__Extrait du document__.
+ + +
ARGENT - Emmanuel Macron a assuré ce mercredi soir que "personne" n'estimait que le pouvoir d'achat avait baissé sous ce quinquennat pour les plus pauvres. L'occasion de décrypter le vrai du faux sur cette question.
Face à la réalité des chiffres, Emmanuel Macron a préféré changer de source. Interrogé ce mercredi 15 décembre dans un entretien inédit sur TF1 et LCI, le chef de l'État s'est prononcé sur la hausse du pouvoir d'achat en France. Confronté aux résultats de l'Institut des politiques publiques (IPP) - qui estime que cet indicateur a baissé chez les plus pauvres - le locataire de l'Élysée a argué le contraire. Selon lui, "le pouvoir d'achat des plus pauvres a augmenté". "Personne ne dit qu'il a baissé", a-t-il même lancé face à nos caméras. Qu'en est-il réellement ?
Des données qui remontent à 2019
N'en déplaise à Emmanuel Macron, une équipe de chercheurs a bel et bien observé que les plus pauvres étaient les grands perdants du quinquennat. Et pas n'importe quelle équipe, celle de l'Institut des politiques publiques (IPP), dont l'objectif est justement d'analyser et évaluer les effets des politiques publiques. Dans une vaste étude publiée le 16 novembre dernier, cet organisme indépendant a voulu mesurer l'impact des mesures prises par le gouvernement actuel sur le pouvoir d'achat des Français. Et les chercheurs sont catégoriques. Si la quasi-totalité des ménages ont vu leur capacité d'achat progresser, avec une hausse globale de 1,6%, la politique actuelle n'a pas profité aux plus mal lotis. Les 1% des plus riches ont gagné 2,8% en plus tandis que 5% des ménages les plus pauvres ont perdu 0,5 % de gain moyen, soit 40 euros par an.
Attention cependant, cette étude ne permet pas de commenter le "quoi qu'il en coûte" du gouvernement, puisque leur analyse ne va, pour l'instant, pas au-delà de l'année 2019.
Dans ce cas, pourquoi Emmanuel Macron a-t-il rétorqué qu'en moyenne, cet indicateur avait augmenté "chez les plus riches comme les plus pauvres", citant "les chiffres de l'Insee" ? Interrogé par nos soins, l'Insee note en introduction que, contrairement à l'IPP, elle n'a pas vocation à réaliser de "bilan redistributif prospectif". L'institut n'analyse que l'évolution moyenne du pouvoir d'achat, sans en étudier le lien avec les mesures politiques.
Par ailleurs, les données les plus récentes sur le sujet, parues le 30 novembre dernier, ne portent "que sur l'évolution moyenne" de cet indicateur "sans distinguer selon la position des ménages dans l'échelle des niveaux de vie". Pour avoir des informations sur la progression de cet indicateur en fonction des niveaux de vie, les dernières statistiques dont on dispose portent sur l'année 2019. Impossible, dès lors, de citer l'institut national qui fait référence pour affirmer que les foyers les plus modestes auraient vu leur pouvoir d'achat augmenter malgré la crise sanitaire.
+ + +
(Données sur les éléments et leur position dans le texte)
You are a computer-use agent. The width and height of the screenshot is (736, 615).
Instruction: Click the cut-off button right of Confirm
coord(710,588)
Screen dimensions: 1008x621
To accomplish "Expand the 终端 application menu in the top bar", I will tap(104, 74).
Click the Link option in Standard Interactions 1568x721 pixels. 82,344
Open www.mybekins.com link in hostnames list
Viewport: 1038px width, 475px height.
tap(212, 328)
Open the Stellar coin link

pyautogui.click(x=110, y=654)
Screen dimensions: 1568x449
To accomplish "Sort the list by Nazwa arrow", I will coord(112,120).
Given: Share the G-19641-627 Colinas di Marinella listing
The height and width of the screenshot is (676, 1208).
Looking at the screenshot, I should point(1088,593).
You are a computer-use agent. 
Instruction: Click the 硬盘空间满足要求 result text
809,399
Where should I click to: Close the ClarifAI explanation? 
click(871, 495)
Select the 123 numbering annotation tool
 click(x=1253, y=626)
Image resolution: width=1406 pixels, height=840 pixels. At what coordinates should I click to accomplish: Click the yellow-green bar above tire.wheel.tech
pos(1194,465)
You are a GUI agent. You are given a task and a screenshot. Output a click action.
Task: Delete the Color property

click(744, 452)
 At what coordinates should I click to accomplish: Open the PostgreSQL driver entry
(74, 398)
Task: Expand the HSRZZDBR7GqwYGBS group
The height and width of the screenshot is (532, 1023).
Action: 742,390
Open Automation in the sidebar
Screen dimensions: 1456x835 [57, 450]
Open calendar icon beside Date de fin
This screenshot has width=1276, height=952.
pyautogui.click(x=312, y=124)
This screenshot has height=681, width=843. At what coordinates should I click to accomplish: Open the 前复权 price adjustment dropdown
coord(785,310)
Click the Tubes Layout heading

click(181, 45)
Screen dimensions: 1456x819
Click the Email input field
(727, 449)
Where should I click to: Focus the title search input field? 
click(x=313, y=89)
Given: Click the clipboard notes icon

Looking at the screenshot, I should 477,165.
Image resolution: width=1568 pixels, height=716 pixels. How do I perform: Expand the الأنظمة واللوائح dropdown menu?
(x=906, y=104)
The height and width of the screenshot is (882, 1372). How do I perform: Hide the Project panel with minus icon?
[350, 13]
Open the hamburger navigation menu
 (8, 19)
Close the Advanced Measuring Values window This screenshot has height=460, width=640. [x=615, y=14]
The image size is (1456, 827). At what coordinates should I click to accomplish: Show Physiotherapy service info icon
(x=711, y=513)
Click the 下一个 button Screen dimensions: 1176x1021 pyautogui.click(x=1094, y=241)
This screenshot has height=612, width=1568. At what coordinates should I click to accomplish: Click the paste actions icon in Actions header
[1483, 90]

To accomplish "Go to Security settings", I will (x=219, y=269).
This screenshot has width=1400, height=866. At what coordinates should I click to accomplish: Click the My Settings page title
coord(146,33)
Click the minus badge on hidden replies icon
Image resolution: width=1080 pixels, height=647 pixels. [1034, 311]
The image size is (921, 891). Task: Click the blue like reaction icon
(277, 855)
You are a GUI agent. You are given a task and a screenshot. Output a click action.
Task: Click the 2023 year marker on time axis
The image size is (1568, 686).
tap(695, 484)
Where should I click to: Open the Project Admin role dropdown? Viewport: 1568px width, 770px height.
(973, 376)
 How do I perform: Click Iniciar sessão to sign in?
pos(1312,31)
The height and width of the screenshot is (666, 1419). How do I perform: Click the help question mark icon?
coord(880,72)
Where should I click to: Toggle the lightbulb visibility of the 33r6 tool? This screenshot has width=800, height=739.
+ + +
__Consigne A__. Relevez tous les pourcentages cités dans l'extrait sur le pouvoir d'achat.
__Consigne B__. Recopiez à l'identique les lignes des enregistrements, en partant de la toute première et en allant jusqu'à celle qui contient « will tap(104, 74). », celle-ci comprise.
L'extrait et les enregistrements n'ont aucun lien entre eux.

__Réponse A__.
- 1,6 %
- 1 %
- 2,8 %
- 5 %
- 0,5 %

__Réponse B__.
You are a computer-use agent. The width and height of the screenshot is (736, 615).
Instruction: Click the cut-off button right of Confirm
coord(710,588)
Screen dimensions: 1008x621
To accomplish "Expand the 终端 application menu in the top bar", I will tap(104, 74).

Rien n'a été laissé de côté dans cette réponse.